Third, I’d address the possibility of complications. All procedures, even the safest ones, carry risks of complications. Sometimes you have to stay in the hospital for days afterward — and if that happens now, you’re going to be in a hospital that could be packed to capacity with people with COVID. The risk of getting an infection while you’re in the hospital is low, but it’s higher than normal at this time.
Finally, I’d explain that, after their procedure, they’d probably be recovering alone. Most hospitals have a complete no-visitors policy right now. It’s not like usual, when you can have a spouse or child or friends or loved ones next to you before and after your procedure. You’ll be by yourself, maybe for a long time, and that’s a hard thing for most people.
How would you approach patients who are unhappy their procedure must be delayed?
First, I’d let them know that I hear them, I understand their concern, and I know why they don’t want to delay their procedure. Then, I’d go back to the four points I just mentioned. Depending on my relationship with the patient, I’d start with one or two of the points that I think would be most persuasive.

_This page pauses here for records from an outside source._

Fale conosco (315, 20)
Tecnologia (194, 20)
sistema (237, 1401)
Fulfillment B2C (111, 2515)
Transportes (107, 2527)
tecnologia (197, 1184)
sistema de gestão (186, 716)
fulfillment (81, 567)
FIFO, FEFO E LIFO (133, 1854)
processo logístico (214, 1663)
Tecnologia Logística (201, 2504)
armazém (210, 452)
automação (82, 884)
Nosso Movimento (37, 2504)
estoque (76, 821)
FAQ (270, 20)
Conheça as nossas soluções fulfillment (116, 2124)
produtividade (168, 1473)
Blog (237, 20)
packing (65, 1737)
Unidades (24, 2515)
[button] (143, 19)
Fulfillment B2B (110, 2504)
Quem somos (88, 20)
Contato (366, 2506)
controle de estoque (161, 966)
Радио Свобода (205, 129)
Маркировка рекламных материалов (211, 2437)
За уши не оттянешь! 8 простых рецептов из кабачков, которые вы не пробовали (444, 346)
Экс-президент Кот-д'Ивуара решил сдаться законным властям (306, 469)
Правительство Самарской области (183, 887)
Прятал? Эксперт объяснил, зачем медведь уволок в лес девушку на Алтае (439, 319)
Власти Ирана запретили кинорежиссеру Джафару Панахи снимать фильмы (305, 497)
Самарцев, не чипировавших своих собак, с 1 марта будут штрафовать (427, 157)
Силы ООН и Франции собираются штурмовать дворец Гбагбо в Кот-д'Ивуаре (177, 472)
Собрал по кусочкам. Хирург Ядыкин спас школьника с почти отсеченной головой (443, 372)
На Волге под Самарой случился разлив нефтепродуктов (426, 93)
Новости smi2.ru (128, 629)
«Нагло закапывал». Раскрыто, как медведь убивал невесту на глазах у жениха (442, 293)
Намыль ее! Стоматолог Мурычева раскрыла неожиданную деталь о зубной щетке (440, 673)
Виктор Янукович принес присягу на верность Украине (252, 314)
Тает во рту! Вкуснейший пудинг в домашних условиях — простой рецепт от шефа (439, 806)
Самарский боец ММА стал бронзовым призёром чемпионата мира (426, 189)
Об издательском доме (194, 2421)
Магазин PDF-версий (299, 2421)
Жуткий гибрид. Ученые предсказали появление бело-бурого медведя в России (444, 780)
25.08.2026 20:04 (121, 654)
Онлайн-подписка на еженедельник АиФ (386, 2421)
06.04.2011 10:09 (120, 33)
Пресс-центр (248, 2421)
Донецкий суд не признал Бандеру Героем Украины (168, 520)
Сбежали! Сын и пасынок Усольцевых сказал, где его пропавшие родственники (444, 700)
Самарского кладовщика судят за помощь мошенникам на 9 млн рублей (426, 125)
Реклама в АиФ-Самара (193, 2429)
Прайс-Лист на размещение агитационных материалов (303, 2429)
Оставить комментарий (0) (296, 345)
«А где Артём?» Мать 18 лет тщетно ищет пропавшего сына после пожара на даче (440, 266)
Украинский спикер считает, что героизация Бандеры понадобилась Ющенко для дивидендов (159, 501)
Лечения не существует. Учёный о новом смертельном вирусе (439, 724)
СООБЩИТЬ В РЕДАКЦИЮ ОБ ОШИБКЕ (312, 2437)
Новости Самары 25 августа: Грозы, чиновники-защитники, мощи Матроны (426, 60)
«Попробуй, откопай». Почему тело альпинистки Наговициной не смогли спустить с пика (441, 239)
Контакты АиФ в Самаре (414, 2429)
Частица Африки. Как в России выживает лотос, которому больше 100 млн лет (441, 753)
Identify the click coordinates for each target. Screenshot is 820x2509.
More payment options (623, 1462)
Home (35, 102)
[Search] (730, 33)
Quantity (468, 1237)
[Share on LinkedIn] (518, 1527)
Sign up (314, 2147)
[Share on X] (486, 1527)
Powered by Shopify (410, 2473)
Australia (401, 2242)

Finally, I’d develop an alternative plan for management of whatever the elective procedure is expected to resolve. For example, if a patient was supposed to have a knee replacement, they probably have a significant amount of pain and maybe a problem with mobility. I’d come up with a pain management plan, some way to make them feel more comfortable as they wait for their surgery. So, it’s not simply saying, “Sorry, your procedure is canceled.” It’s being proactive with a management plan for the delay.
What elective procedures shouldn’t be delayed, and how do you make those decisions?
The only elective procedures I see value moving forward with at this point are super-urgent cancer surgeries or procedures. For example, if someone has a lung cancer that appears to be in Stage 1, there’s a fair chance for a cure if they have surgery. They’ll be spending a week in the hospital after the surgery, and if someone recovering from a cancer surgery were to be infected with COVID they could get very sick. But with this kind of cancer, we know that if it’s not treated quickly, it spreads in a very short amount of time. We have to keep our eyes on the target: There is a bigger chance of the cancer significantly harming or killing them than COVID.
In any conversation about elective procedures during this uncertain time, what’s the most important thing a physician can do to help put patients more at ease?
I think it’s helpful to address what’s called the typical course of the disease — what you expect to happen if they don’t get the treatment or procedure right now. Take the knee surgery example: You’ll have to deal with the pain a little longer, but there’s no threat to your overall health. The vast majority of elective procedures are like that.
Having the conversations to put patients at ease right now — whether it’s concerning the coronavirus or an elective procedure — can have a lasting impact on your relationship with them and, ultimately, with patient outcomes.